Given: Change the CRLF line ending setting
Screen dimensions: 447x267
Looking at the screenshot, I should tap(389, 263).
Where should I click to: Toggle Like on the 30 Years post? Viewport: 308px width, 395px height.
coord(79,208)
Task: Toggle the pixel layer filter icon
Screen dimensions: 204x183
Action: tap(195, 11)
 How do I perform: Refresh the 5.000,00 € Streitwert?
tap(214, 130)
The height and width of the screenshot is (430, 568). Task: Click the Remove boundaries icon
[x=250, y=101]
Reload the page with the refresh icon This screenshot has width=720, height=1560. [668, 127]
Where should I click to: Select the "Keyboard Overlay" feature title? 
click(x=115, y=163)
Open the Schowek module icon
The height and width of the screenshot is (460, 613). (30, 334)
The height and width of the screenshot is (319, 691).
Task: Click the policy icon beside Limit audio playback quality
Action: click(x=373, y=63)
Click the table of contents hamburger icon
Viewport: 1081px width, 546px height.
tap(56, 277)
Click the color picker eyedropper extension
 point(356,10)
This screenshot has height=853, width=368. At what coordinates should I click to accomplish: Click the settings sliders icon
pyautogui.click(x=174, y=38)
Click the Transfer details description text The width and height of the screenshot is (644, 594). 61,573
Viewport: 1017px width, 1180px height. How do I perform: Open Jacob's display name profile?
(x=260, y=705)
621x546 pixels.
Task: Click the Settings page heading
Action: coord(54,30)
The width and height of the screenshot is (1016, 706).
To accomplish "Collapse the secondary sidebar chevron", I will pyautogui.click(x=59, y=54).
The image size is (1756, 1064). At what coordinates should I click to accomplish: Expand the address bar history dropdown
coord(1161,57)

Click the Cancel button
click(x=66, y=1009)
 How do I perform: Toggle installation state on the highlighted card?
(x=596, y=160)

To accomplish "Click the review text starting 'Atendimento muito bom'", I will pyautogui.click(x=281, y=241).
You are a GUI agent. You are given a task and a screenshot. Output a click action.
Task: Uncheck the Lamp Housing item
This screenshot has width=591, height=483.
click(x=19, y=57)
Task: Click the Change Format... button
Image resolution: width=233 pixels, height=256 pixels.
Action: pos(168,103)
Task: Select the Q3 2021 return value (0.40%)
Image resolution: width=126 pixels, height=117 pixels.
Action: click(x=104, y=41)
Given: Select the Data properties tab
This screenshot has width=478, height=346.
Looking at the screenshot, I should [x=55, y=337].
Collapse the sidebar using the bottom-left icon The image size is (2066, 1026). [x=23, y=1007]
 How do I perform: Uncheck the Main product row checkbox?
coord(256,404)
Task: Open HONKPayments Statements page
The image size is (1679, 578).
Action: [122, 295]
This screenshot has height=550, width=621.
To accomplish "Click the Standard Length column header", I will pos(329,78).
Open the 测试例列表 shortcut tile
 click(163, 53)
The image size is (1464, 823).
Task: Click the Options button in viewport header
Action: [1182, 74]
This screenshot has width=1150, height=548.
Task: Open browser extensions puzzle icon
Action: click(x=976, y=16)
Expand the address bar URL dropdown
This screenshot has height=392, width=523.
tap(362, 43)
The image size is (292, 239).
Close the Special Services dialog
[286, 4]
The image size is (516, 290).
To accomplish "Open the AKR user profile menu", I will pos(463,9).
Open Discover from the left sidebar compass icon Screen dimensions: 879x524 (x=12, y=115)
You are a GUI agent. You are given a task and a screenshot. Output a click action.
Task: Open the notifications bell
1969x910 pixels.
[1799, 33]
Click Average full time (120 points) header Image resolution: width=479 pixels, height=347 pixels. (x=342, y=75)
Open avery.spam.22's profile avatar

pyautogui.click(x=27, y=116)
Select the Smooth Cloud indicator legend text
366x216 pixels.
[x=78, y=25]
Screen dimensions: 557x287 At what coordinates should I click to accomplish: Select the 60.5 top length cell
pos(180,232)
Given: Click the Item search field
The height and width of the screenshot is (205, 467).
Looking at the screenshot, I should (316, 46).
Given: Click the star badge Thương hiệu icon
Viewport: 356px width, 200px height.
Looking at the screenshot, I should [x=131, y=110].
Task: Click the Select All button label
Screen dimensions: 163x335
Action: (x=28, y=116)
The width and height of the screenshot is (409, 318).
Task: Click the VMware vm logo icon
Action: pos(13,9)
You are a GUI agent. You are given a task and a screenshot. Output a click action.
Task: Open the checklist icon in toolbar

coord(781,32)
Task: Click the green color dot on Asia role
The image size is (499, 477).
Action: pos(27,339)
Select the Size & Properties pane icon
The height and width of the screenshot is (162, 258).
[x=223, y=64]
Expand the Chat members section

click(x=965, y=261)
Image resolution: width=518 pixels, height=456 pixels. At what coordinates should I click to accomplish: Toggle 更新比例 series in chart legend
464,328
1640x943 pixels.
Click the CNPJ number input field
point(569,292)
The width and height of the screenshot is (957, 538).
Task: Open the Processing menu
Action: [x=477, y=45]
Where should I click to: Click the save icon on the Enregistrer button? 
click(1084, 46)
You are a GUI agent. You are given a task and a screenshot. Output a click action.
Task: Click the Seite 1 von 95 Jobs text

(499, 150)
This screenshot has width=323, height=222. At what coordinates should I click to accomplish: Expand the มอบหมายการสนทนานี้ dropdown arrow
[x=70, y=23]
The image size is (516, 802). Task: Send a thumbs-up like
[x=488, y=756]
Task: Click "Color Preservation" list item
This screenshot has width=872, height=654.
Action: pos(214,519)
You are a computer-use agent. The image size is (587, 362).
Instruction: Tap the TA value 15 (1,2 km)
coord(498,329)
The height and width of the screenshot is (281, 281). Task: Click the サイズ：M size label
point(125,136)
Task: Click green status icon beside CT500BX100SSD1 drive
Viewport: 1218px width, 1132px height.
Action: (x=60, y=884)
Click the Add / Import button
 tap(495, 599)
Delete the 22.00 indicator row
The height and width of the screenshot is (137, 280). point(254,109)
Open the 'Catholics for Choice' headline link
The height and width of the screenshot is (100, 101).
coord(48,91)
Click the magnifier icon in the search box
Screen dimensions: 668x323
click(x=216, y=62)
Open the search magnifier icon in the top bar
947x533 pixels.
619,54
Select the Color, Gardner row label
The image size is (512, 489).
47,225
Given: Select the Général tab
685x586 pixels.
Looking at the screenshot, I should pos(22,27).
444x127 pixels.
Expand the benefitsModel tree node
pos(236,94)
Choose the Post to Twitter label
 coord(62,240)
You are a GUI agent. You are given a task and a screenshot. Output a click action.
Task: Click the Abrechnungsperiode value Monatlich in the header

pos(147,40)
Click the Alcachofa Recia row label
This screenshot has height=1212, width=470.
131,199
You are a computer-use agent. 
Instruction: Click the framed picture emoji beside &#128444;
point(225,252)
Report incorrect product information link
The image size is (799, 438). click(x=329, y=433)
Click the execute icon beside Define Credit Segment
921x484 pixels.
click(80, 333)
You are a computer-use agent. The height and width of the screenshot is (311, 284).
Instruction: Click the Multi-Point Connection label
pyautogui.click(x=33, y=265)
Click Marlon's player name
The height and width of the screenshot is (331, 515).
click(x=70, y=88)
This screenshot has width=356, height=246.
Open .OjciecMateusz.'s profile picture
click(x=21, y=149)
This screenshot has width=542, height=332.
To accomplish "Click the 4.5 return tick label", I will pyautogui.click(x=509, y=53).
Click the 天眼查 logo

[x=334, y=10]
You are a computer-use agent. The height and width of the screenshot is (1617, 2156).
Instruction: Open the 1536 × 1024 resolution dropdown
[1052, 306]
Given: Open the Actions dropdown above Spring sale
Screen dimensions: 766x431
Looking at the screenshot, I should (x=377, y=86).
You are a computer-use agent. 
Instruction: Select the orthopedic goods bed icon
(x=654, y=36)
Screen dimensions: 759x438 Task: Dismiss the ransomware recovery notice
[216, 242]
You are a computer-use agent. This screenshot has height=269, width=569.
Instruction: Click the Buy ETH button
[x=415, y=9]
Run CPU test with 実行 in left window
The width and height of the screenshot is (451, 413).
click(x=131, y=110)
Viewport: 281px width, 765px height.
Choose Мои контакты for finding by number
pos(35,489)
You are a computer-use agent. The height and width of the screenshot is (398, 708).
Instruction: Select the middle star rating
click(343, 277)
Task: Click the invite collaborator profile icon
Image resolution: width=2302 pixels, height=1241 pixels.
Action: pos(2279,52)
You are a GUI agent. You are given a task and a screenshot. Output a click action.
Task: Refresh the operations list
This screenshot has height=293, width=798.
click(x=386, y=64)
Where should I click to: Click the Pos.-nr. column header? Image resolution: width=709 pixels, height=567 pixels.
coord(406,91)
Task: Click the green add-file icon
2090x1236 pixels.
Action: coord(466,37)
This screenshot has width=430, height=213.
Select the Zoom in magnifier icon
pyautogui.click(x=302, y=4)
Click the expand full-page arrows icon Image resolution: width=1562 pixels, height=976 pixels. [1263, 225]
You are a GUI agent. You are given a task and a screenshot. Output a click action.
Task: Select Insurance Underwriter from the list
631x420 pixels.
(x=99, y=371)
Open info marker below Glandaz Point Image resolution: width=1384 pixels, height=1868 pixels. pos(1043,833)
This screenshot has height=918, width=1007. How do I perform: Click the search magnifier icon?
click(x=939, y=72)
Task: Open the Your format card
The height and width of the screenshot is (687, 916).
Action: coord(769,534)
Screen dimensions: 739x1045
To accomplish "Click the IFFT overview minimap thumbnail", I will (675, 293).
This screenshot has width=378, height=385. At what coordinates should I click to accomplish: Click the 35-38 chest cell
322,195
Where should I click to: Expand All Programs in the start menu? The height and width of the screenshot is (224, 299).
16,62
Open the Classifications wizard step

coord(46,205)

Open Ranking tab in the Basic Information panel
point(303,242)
-----
Objective: Convert everything from the start of the rows down to the line containing "tap(214, 130)" into a Markdown table with the columns Index and Text, numbering each line and leaving out blank lines.

Completed task:
| Index | Text |
|---|---|
| 1 | Given: Change the CRLF line ending setting |
| 2 | Screen dimensions: 447x267 |
| 3 | Looking at the screenshot, I should tap(389, 263). |
| 4 | Where should I click to: Toggle Like on the 30 Years post? Viewport: 308px width, 395px height. |
| 5 | coord(79,208) |
| 6 | Task: Toggle the pixel layer filter icon |
| 7 | Screen dimensions: 204x183 |
| 8 | Action: tap(195, 11) |
| 9 |  How do I perform: Refresh the 5.000,00 € Streitwert? |
| 10 | tap(214, 130) |